En sus palabras, el conjunto “parecía más adecuado para una fiesta de disfraces que para una cita romántica”, una valoración que reflejaba tanto su sorpresa como su intento de encontrar una explicación lógica a lo que estaba presenciando.

Aunque la frase fue directa, también abrió la puerta a una conversación más amplia sobre la personalidad y el estilo de vida de Ernesto.

El joven, por su parte, defendió su forma de ser sin mostrar incomodidad.

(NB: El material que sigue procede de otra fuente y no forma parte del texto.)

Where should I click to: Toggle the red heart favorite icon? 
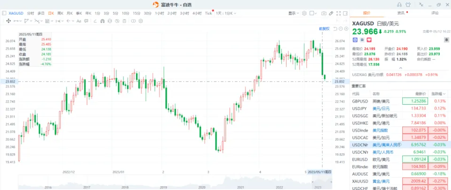[369, 40]
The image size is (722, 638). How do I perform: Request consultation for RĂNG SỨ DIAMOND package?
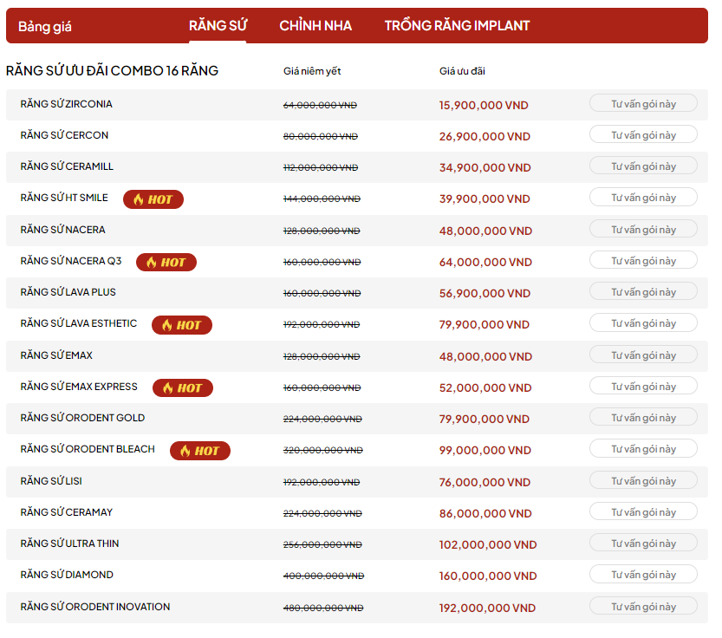[643, 574]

Su actitud tranquila y su forma particular de expresarse reforzaban la imagen de alguien que no busca encajar en los estándares habituales, sino presentarse tal como es, incluso si eso genera desconcierto.

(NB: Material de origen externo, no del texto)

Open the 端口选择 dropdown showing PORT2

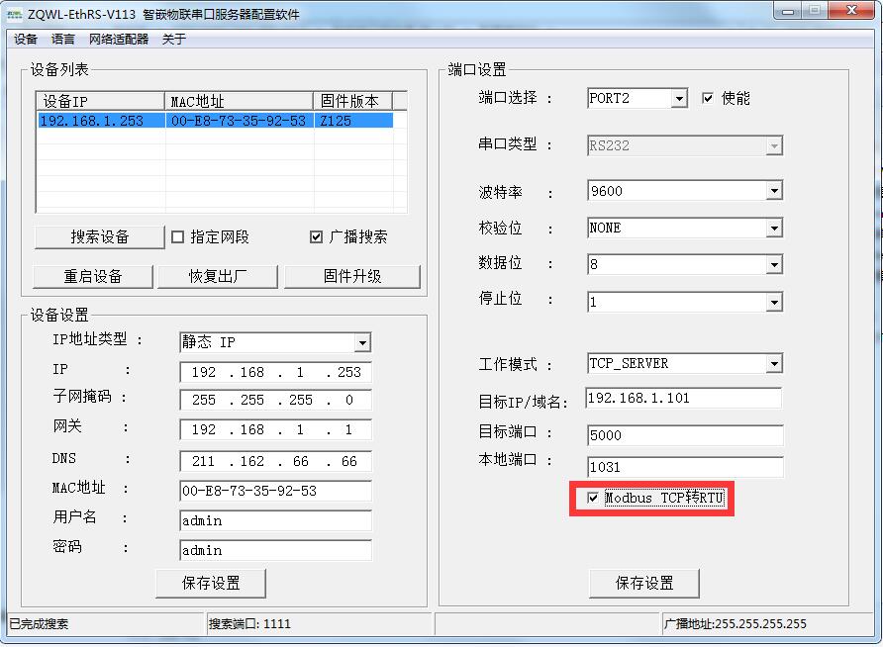(678, 98)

La presencia de “Pepito Grillo” en la narrativa de la cita funcionó como un símbolo más de esa personalidad excéntrica, casi filosófica, que Ernesto parecía querer proyectar.

En el transcurso de la conversación, el contraste entre ambos se hizo cada vez más evidente.

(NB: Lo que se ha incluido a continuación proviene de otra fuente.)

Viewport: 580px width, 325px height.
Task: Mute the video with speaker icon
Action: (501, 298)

Xina intentaba mantener una postura abierta, pero su lenguaje corporal reflejaba sorpresa constante.

Ernesto, en cambio, parecía disfrutar del momento sin preocuparse por la impresión que pudiera causar.

La dinámica entre ambos se convirtió así en un intercambio entre la curiosidad y la incomodidad, entre la búsqueda de conexión y la evidencia de dos mundos muy distintos.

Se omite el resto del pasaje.